Using smaller block size
SMs have a limit on the number of threads, for example, 1536 threads per SM on my machine. If the block size is 1024, only one block can be active on the SM, then only 1024 threads can be active on the SM. The optimal block size can vary by kernel. The key is to balance block size against resource usage. Normally, 256 or 512 threads per block are good choices.
Reducing shared memory usage
Shared memory usage can limit the number of blocks per SM. Reducing shared memory usage per block can increase the maximum number of blocks per SM.
Reducing per-thread register usage
Register is very limited on GPU, as I have explained before, If you set block size to 256, if you want reach 100% occupancy, you can only use 30~40 registers per thread.

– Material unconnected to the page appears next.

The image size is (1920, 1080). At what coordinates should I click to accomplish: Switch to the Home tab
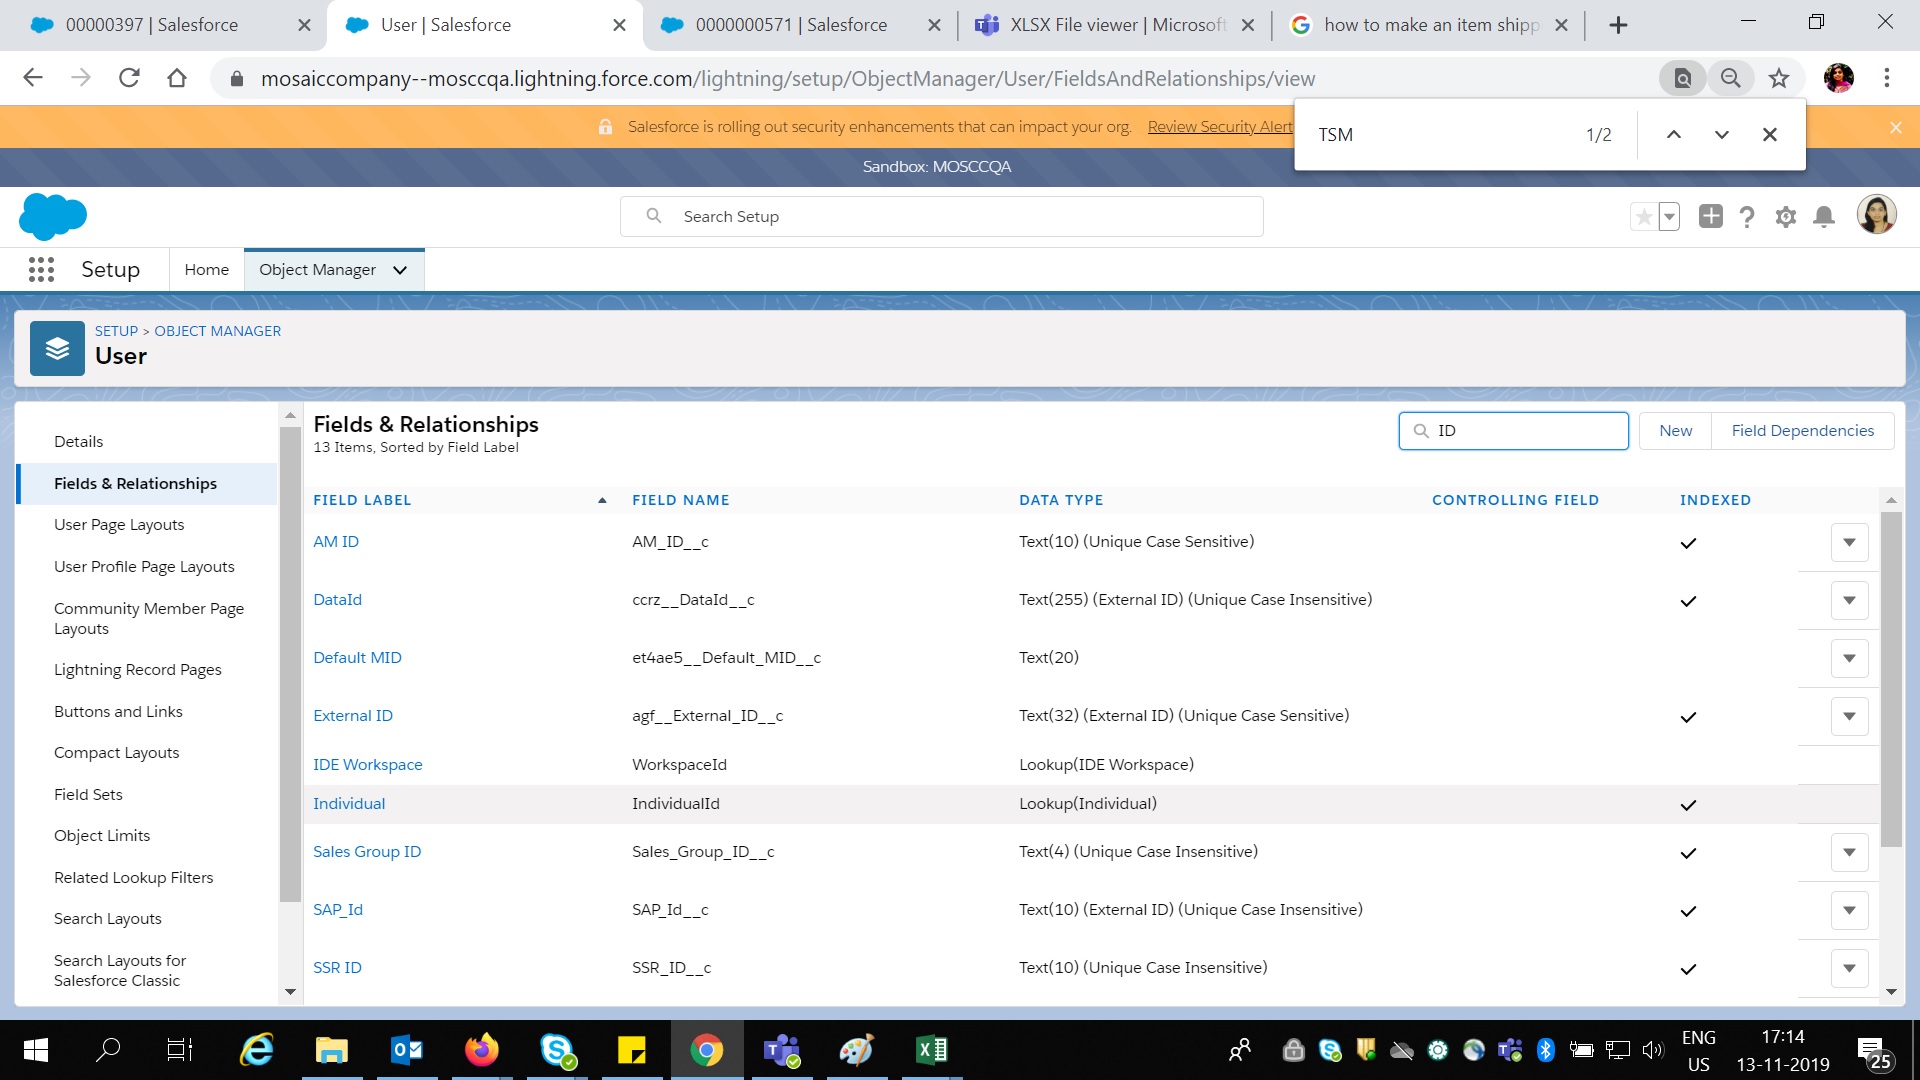point(206,270)
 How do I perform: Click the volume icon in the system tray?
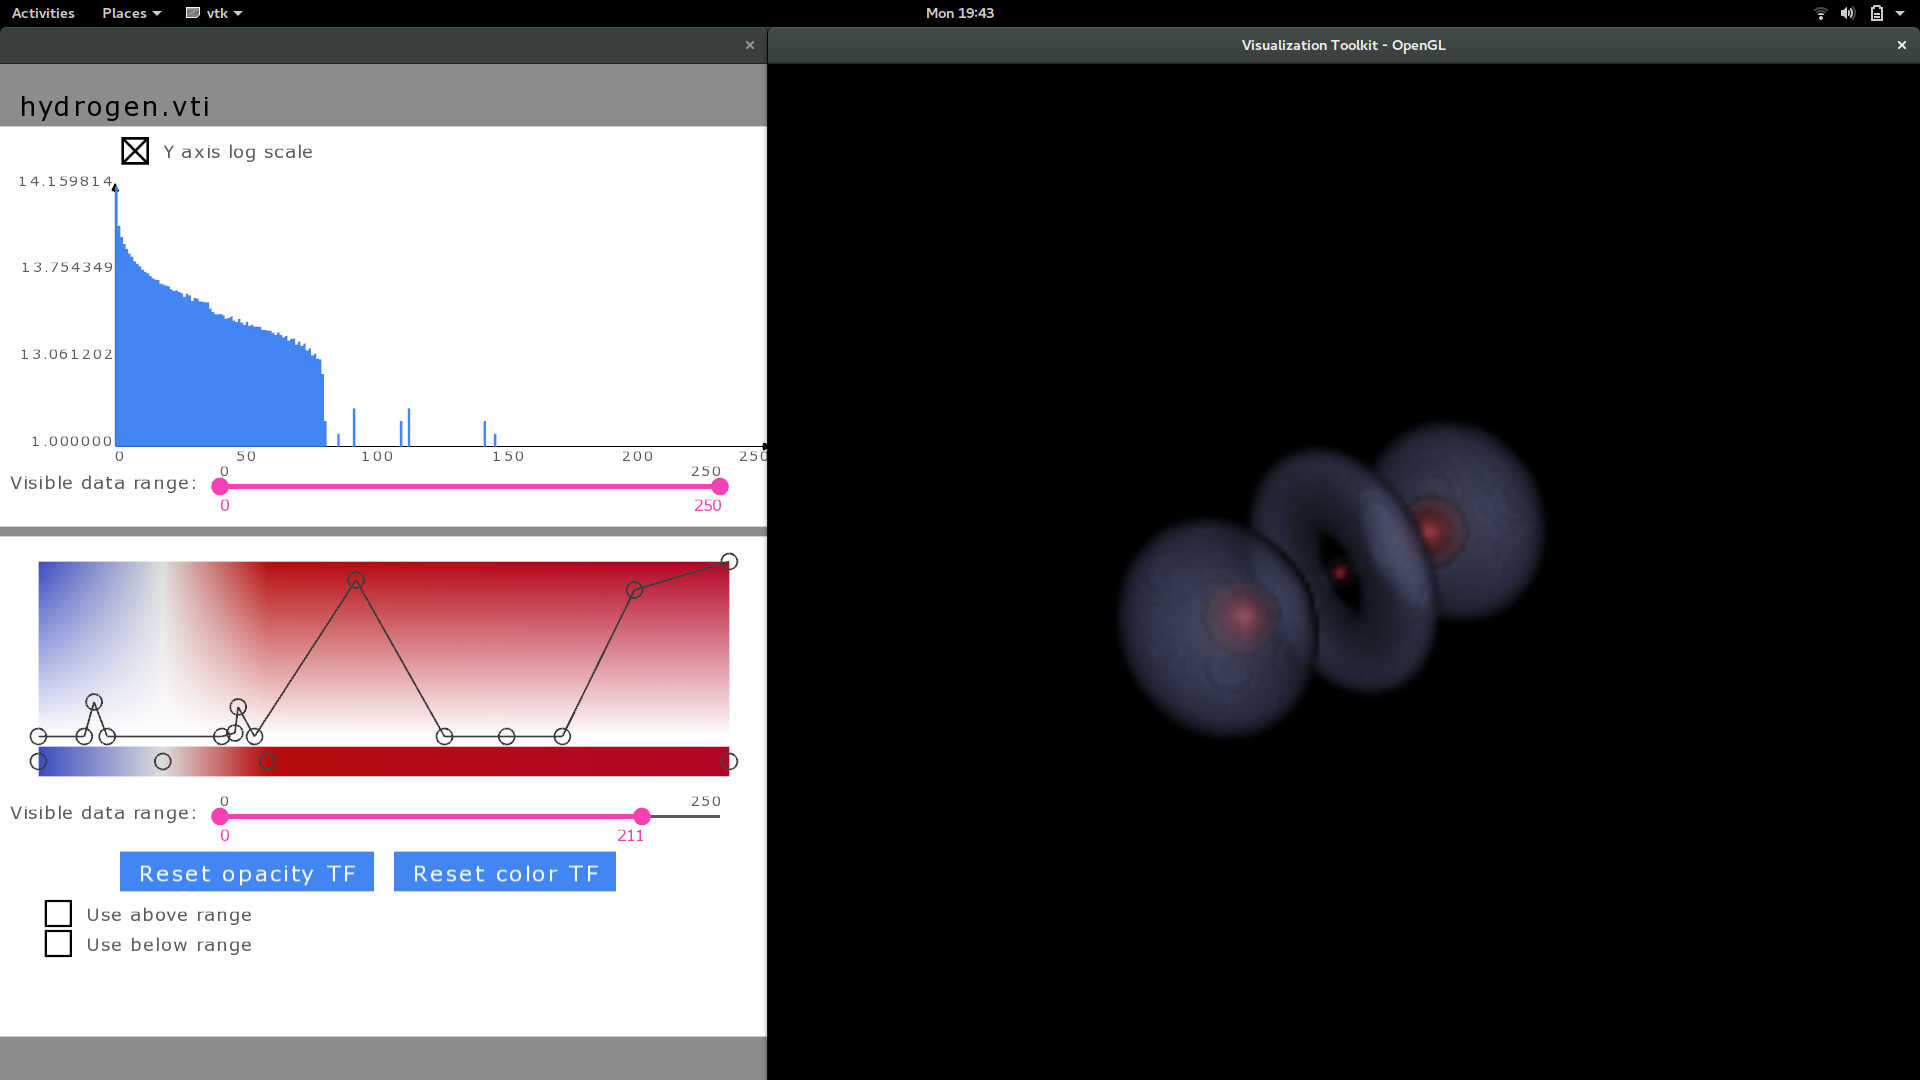(x=1848, y=13)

Using too many registers can hurt performance either. A thread can use up to 255 registers, if you use more than 255 registers, the compiler will spill some of them to local memory. This can hurt performance because accessing local memory is slower than register access.
Summary
Achieving 100% occupancy is not absolutely necessary for optimal performance. If your kernel has high ILP or low memory latency, the warp scheduler can have enough work to do even with lower occupancy. However, low occupancy can limit the ability to hide memory latency, so it is generally a good idea to aim for higher occupancy when possible.
The block size, shared memory usage, and register usage are the main factors that affect occupancy. By carefully choosing these parameters, the basic idea is having enough active warps per SM to maximize occupancy. The number of active warps is determined by the number of blocks per SM and the block size. The number of blocks per SM is limited by shared memory usage, and register usage.